Computational Social Networks Journal With Cite Score

Cite Score and Journal Rank of Computational Social Networks

  • About: The Computational Social Networks Journal is a peer-reviewed publication dedicated to the study of social networks using computational methods. It serves as a platform for researchers, data scientists, and practitioners to publish original research articles, reviews, and technical notes on the application of computational techniques to analyze, model, and understand social networks.
  • Objective:
    The primary objective of the journal is to advance the field of social network analysis by leveraging computational methods. It aims to facilitate the dissemination of research that applies data-driven and algorithmic approaches to study the structure, dynamics, and behavior of social networks.
  • Topics Covered:
    The Computational Social Networks Journal covers a wide range of topics including: Algorithms and models for social network analysis Network visualization and data representation Computational methods for network dynamics and evolution Big data and machine learning techniques in social networks Social influence and behavior modeling Network-based prediction and recommendation systems Privacy, security, and ethical issues in social network analysis Applications of social network analysis in various domains, such as marketing, epidemiology, and sociology
  • Impact:
    The journal significantly impacts both academia and industry by promoting research that enhances the understanding and application of computational techniques in social network analysis.

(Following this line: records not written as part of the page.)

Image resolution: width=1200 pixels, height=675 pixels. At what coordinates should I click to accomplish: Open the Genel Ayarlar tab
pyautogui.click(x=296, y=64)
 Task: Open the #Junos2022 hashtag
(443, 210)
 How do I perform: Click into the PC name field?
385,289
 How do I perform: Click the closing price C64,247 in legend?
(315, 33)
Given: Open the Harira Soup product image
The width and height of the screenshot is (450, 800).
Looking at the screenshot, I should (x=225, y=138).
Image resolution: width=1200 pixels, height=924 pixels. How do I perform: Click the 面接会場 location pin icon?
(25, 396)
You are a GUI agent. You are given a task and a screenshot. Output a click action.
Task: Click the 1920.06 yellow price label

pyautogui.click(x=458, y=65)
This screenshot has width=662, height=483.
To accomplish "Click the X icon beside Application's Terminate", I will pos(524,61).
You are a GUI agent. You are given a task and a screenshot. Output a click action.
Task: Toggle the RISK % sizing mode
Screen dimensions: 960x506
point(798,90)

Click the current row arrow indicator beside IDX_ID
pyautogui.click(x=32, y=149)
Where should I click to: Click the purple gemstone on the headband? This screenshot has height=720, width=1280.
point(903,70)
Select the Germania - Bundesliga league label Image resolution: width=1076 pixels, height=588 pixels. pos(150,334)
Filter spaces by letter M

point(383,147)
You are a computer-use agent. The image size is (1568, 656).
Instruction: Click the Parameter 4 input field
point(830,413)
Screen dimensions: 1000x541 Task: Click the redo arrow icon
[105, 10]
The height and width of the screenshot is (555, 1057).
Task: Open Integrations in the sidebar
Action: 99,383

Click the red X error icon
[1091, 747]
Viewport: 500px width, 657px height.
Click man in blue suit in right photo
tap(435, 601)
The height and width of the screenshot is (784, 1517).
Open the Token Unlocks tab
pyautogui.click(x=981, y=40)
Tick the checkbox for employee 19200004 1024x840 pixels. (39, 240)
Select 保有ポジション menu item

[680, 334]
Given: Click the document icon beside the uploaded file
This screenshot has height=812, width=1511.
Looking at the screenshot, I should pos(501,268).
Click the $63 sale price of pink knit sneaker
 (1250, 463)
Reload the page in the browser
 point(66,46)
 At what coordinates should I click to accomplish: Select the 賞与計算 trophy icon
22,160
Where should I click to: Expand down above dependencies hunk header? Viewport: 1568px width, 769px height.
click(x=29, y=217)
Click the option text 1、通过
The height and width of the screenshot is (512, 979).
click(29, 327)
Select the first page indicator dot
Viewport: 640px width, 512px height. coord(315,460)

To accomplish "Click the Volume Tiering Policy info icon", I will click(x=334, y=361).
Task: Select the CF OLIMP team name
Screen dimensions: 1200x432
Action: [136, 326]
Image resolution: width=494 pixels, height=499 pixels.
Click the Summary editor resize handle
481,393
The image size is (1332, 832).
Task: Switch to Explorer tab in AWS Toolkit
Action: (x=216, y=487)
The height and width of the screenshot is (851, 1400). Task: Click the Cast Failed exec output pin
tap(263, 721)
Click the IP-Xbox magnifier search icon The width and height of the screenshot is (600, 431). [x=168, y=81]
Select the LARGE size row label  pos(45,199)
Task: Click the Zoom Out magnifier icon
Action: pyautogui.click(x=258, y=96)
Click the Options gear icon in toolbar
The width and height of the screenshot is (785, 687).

Its publications contribute to the development of innovative tools and methodologies for analyzing and interpreting social network data, leading to more informed insights and decision-making.
  • Significance:
    The Computational Social Networks Journal is significant in advancing the field of social network analysis by providing a forum for high-quality, peer-reviewed research. By focusing on computational approaches, the journal supports the development of new techniques and applications that drive progress in understanding social networks and their impact on various aspects of society.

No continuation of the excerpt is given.